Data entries
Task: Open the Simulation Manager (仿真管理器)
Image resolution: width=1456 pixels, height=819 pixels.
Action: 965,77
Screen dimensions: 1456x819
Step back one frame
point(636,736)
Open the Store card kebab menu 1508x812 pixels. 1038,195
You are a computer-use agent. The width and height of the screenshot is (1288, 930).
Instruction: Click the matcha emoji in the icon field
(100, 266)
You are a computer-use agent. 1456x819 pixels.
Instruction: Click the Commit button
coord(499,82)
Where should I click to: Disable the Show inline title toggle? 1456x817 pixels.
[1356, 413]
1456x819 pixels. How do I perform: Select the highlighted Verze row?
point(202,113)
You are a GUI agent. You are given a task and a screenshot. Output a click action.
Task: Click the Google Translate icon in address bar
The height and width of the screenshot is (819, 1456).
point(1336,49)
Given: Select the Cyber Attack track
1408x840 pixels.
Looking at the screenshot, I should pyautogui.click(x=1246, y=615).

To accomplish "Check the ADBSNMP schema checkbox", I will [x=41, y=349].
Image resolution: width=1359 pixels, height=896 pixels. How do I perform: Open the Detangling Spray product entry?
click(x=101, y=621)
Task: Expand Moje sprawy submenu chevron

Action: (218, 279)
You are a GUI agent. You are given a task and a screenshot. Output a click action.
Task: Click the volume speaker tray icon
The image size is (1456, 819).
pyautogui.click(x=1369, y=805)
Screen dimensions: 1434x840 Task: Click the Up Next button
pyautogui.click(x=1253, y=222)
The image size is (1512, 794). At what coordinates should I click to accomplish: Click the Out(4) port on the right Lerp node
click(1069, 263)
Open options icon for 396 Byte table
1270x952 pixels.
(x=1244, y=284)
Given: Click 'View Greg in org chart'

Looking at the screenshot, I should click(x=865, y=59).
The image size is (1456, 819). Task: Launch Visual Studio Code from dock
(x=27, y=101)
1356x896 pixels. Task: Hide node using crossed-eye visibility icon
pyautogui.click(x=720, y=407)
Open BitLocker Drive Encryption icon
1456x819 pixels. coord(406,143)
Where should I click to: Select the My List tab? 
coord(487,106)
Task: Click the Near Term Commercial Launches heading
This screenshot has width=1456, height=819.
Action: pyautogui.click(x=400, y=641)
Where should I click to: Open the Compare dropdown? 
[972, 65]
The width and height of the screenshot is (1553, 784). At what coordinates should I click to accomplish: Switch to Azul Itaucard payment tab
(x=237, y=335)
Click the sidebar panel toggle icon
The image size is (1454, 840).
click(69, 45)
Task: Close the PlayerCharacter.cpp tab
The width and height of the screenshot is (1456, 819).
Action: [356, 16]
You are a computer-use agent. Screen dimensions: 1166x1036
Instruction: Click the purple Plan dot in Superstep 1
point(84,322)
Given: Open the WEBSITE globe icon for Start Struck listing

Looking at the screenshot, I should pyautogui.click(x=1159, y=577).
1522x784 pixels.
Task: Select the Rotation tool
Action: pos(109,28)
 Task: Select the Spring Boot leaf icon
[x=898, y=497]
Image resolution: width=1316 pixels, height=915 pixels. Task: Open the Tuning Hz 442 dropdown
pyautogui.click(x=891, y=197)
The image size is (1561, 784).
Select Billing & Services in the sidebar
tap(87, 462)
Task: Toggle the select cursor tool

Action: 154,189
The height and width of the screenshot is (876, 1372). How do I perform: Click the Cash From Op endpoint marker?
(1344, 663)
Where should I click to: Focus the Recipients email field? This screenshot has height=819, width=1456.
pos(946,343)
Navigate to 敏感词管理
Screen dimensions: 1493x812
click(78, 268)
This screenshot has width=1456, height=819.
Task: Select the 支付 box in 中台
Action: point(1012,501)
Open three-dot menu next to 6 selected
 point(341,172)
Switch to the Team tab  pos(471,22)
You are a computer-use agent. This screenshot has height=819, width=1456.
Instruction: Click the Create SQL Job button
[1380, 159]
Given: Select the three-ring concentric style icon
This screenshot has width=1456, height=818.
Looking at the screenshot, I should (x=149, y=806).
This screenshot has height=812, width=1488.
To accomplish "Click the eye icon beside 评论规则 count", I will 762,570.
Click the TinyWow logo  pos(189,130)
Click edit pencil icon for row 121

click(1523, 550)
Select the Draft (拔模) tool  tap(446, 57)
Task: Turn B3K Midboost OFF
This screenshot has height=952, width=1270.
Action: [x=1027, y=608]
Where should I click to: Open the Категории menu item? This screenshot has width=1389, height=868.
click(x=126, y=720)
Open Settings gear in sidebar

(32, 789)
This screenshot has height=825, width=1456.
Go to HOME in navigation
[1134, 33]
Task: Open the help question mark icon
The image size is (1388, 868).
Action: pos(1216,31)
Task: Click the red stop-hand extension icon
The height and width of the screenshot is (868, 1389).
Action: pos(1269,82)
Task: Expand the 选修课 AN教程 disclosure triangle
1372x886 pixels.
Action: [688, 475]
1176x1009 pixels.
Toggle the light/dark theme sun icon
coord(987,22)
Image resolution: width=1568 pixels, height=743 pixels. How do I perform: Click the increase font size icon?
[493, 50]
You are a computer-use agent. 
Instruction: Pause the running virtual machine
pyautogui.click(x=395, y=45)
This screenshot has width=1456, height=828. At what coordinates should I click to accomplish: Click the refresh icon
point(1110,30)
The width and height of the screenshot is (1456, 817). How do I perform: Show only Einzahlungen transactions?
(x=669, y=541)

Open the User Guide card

*WORK TO BE COMPLETED:* Each line of the data must be copied exactly as it appears.

*EXERCISE RESULT:*
Task: Open the Simulation Manager (仿真管理器)
Image resolution: width=1456 pixels, height=819 pixels.
Action: 965,77
Screen dimensions: 1456x819
Step back one frame
point(636,736)
Open the Store card kebab menu 1508x812 pixels. 1038,195
You are a computer-use agent. The width and height of the screenshot is (1288, 930).
Instruction: Click the matcha emoji in the icon field
(100, 266)
You are a computer-use agent. 1456x819 pixels.
Instruction: Click the Commit button
coord(499,82)
Where should I click to: Disable the Show inline title toggle? 1456x817 pixels.
[1356, 413]
1456x819 pixels. How do I perform: Select the highlighted Verze row?
point(202,113)
You are a GUI agent. You are given a task and a screenshot. Output a click action.
Task: Click the Google Translate icon in address bar
The height and width of the screenshot is (819, 1456).
point(1336,49)
Given: Select the Cyber Attack track
1408x840 pixels.
Looking at the screenshot, I should pyautogui.click(x=1246, y=615).

To accomplish "Check the ADBSNMP schema checkbox", I will [x=41, y=349].
Image resolution: width=1359 pixels, height=896 pixels. How do I perform: Open the Detangling Spray product entry?
click(x=101, y=621)
Task: Expand Moje sprawy submenu chevron

Action: (218, 279)
You are a GUI agent. You are given a task and a screenshot. Output a click action.
Task: Click the volume speaker tray icon
The image size is (1456, 819).
pyautogui.click(x=1369, y=805)
Screen dimensions: 1434x840 Task: Click the Up Next button
pyautogui.click(x=1253, y=222)
The image size is (1512, 794). At what coordinates should I click to accomplish: Click the Out(4) port on the right Lerp node
click(1069, 263)
Open options icon for 396 Byte table
1270x952 pixels.
(x=1244, y=284)
Given: Click 'View Greg in org chart'

Looking at the screenshot, I should click(x=865, y=59).
The image size is (1456, 819). Task: Launch Visual Studio Code from dock
(x=27, y=101)
1356x896 pixels. Task: Hide node using crossed-eye visibility icon
pyautogui.click(x=720, y=407)
Open BitLocker Drive Encryption icon
1456x819 pixels. coord(406,143)
Where should I click to: Select the My List tab? 
coord(487,106)
Task: Click the Near Term Commercial Launches heading
This screenshot has width=1456, height=819.
Action: pyautogui.click(x=400, y=641)
Where should I click to: Open the Compare dropdown? 
[972, 65]
The width and height of the screenshot is (1553, 784). At what coordinates should I click to accomplish: Switch to Azul Itaucard payment tab
(x=237, y=335)
Click the sidebar panel toggle icon
The image size is (1454, 840).
click(69, 45)
Task: Close the PlayerCharacter.cpp tab
The width and height of the screenshot is (1456, 819).
Action: [356, 16]
You are a computer-use agent. Screen dimensions: 1166x1036
Instruction: Click the purple Plan dot in Superstep 1
point(84,322)
Given: Open the WEBSITE globe icon for Start Struck listing

Looking at the screenshot, I should pyautogui.click(x=1159, y=577).
1522x784 pixels.
Task: Select the Rotation tool
Action: pos(109,28)
 Task: Select the Spring Boot leaf icon
[x=898, y=497]
Image resolution: width=1316 pixels, height=915 pixels. Task: Open the Tuning Hz 442 dropdown
pyautogui.click(x=891, y=197)
The image size is (1561, 784).
Select Billing & Services in the sidebar
tap(87, 462)
Task: Toggle the select cursor tool

Action: 154,189
The height and width of the screenshot is (876, 1372). How do I perform: Click the Cash From Op endpoint marker?
(1344, 663)
Where should I click to: Focus the Recipients email field? This screenshot has height=819, width=1456.
pos(946,343)
Navigate to 敏感词管理
Screen dimensions: 1493x812
click(78, 268)
This screenshot has width=1456, height=819.
Task: Select the 支付 box in 中台
Action: point(1012,501)
Open three-dot menu next to 6 selected
 point(341,172)
Switch to the Team tab  pos(471,22)
You are a computer-use agent. This screenshot has height=819, width=1456.
Instruction: Click the Create SQL Job button
[1380, 159]
Given: Select the three-ring concentric style icon
This screenshot has width=1456, height=818.
Looking at the screenshot, I should (x=149, y=806).
This screenshot has height=812, width=1488.
To accomplish "Click the eye icon beside 评论规则 count", I will 762,570.
Click the TinyWow logo  pos(189,130)
Click edit pencil icon for row 121

click(1523, 550)
Select the Draft (拔模) tool  tap(446, 57)
Task: Turn B3K Midboost OFF
This screenshot has height=952, width=1270.
Action: [x=1027, y=608]
Where should I click to: Open the Категории menu item? This screenshot has width=1389, height=868.
click(x=126, y=720)
Open Settings gear in sidebar

(32, 789)
This screenshot has height=825, width=1456.
Go to HOME in navigation
[1134, 33]
Task: Open the help question mark icon
The image size is (1388, 868).
Action: pos(1216,31)
Task: Click the red stop-hand extension icon
The height and width of the screenshot is (868, 1389).
Action: pos(1269,82)
Task: Expand the 选修课 AN教程 disclosure triangle
1372x886 pixels.
Action: [688, 475]
1176x1009 pixels.
Toggle the light/dark theme sun icon
coord(987,22)
Image resolution: width=1568 pixels, height=743 pixels. How do I perform: Click the increase font size icon?
[493, 50]
You are a computer-use agent. 
Instruction: Pause the running virtual machine
pyautogui.click(x=395, y=45)
This screenshot has width=1456, height=828. At what coordinates should I click to accomplish: Click the refresh icon
point(1110,30)
The width and height of the screenshot is (1456, 817). How do I perform: Show only Einzahlungen transactions?
(x=669, y=541)

Open the User Guide card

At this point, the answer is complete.